Carpal Tunnel and Arthritis
Carpal tunnel syndrome. Carpal tunnel syndrome essentially is a squeezing of the nerve called the median nerve at the wrist, which creates numbness in your hand, most pronounced in your thumb, index, and middle finger. This condition can arise from overuse or can be just the nature process of aging and arthritis.
Arthritis of the thumb. Due to the fact that our thumb joint attaches to the hand and sticks out at a 45 degree angle produces a great deal of pressure at the base of our thumbs. Degenerative arthritis of the thumb joint is common with aging and can be quite debilitating. When one has osteoarthritis of the base of their thumb, it is very hard to pinch and grasp objects or open up a jar for instance.
Other problems that occur are trigger thumb and trigger finger. Essentially when you bend your finger, especially in the morning, you have trouble extending it until you feel a popping sensation or a tendon releases. This is due to enlargement of the tendon where it gets caught in a pulley system in your hand.
Ganglion cysts are frequent in the wrist on both the top and bottom and arise generally from mild trauma from over activities over time.
Carpal tunnel syndrome can be treated with cortisone injections with hydro-dissection technique. Utilizing the ultrasound helps in getting a complete dissection of the median nerve.
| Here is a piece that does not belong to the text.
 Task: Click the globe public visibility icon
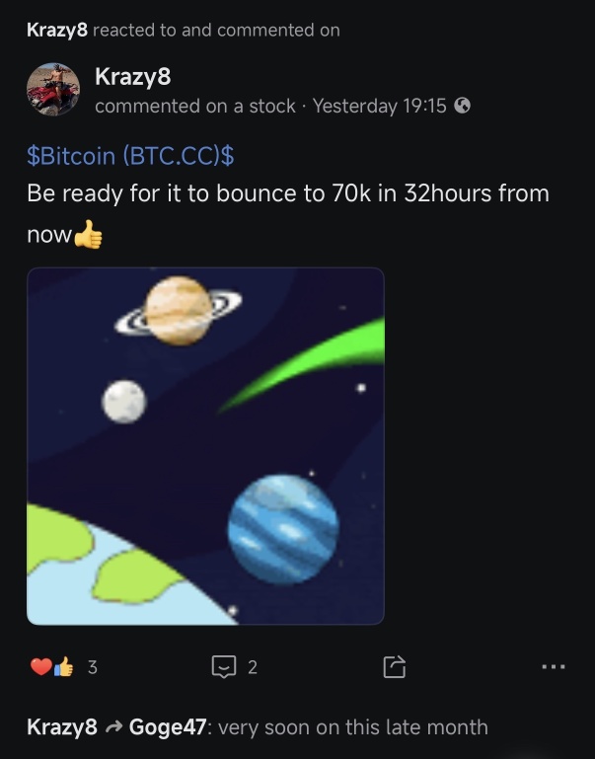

Degenerative arthritis of the base of the thumb is treated most efficiently first with a cortisone injection. If that works well, a PRP injection is attempted which is frequently curative. If that is not the case, the patient can go forward to have a stem cell injection into the base of the thumb which here again can be very successful. Trigger fingers and trigger thumbs are easily addressed with cortisone injections placed in the tendon sheath where the blockage is occurring and is frequently successful. During these releases, ultrasound guidance is imperative to put the injection in the appropriate spot.
Ganglion cysts of the wrist are easily identified on ultrasound, can be aspirated, and injected with cortisone or in some cases, aspirated and trephinated and injected with PRP which can be curative.